As defined by Wikipedia, "tarte tatin is an upside-down tart in which the fruit (usually apples) are caramelized in butter and sugar before the tart is baked". Mmm... It turns out that Josiane had given me a whole tarte tatin cookbook awhile back. So my new mission is to make a blueberry tarte tatin with some delicious fresh blueberries when I have a chance. And a rhubarb one. And a banana one. And a banana chocolate chip one. But I'm getting ahead of myself here.
Camille made us two of these during her visit. One of which has already sadly disappeared (of course, its whereabouts are completely unknown). The other is tucked safely in the freezer. For the time being at least ;)
Being a French recipe, it is in grams, so you'll need to get out your food scale for this one - which I know you've purchased, having been tempted by other French recipes here on my blog ;)
Camille said this is typically made with Golden Delicious apples. She made ours with Red Delicious and it was wonderful. If you use another variety, just be sure that it is a type that will hold its shape with cooking so that you don't end up with applesauce.
1/2 C sugar
4 1/2 very large (Costco-sized) apples (I think you'd need maybe 7-8 regular sized apples - enough to fill the entire pan)
pie pastry (traditionally with puff pastry, but you can try it with any kind of pastry you have - Camille brought us one from France!!)
You will also need a pan that can go both on the stove and in the oven for this recipe. We used a pie plate for one of the pies and one of our Le Creuset pans for the other.
1. Peel and core apples and cut into quarters. Set aside.
2. Melt butter in the pan. Sprinkle sugar over the entire pan and do not stir (you can mix it just slightly, but barely).
3. Place the apples on top of the butter/sugar mixture in a circle formation. Be sure the squeeze the apples tightly together.
4. Cook on medium heat until the butter/sugar mixture has caramelized. You will know that this has happened when the mixture takes on a rich brown colour.
This is what the butter mixture will look like as it starts to cook:
And this is what it will look like when the sugar has caramelized and you can take it off of the stove:
Do not stir anything while it is cooking.
5. Place the pie pastry on top of the apples, tucking in the edges. Cut a small vent into the centre of the pie. Place a piece of parchment paper inside the vent to prevent it from closing while cooking.
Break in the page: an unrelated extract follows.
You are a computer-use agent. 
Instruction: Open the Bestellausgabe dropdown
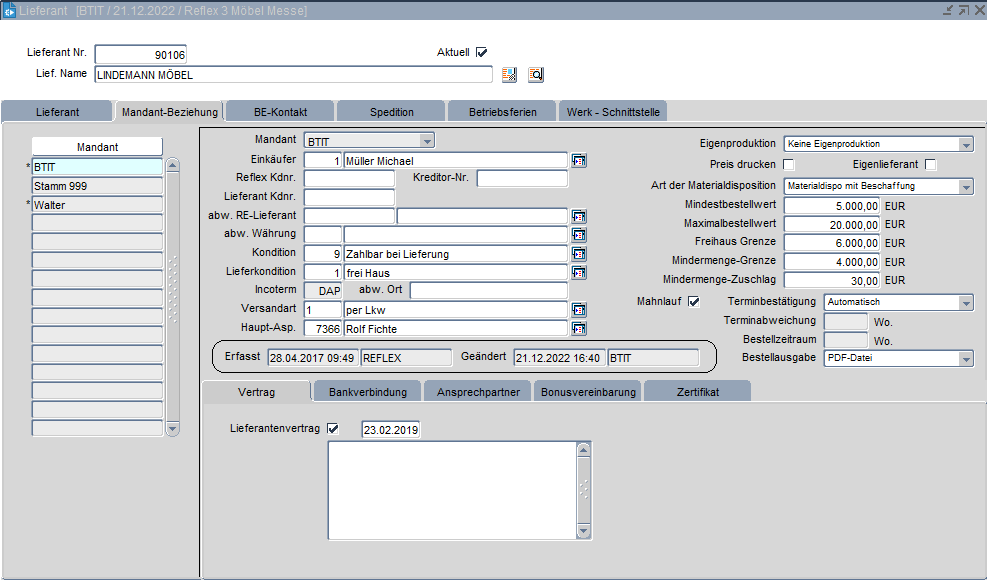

6. Cook at approximately 425 degrees for 15 minutes and then lower to 350 degrees for 15 minutes or until the crust is nicely browned. Camille swears that you don't have to check if the apples are cooked.
7. To take the pie out of the pan, let the pie cool a bit, but not completely (or otherwise the caramel will harden and everything will be stuck in the pan). If the pie has completely cooled, you will need to heat it up a bit again to be able to get it out of the pan. If you turn the pan just upside down, the caramel will all drip out. You want to take it out by turning it upside down in a circular motion. And, of course, place a large plate over the crust before unmolding.
Camille mentioned that she suspects that restaurants do a double layering of apples to be sure there are no gaps between the apples when cooked. I'm sure that just makes it doubly delicious.
Difficulty level: difficult for a novice. Though easier for someone who has experience baking.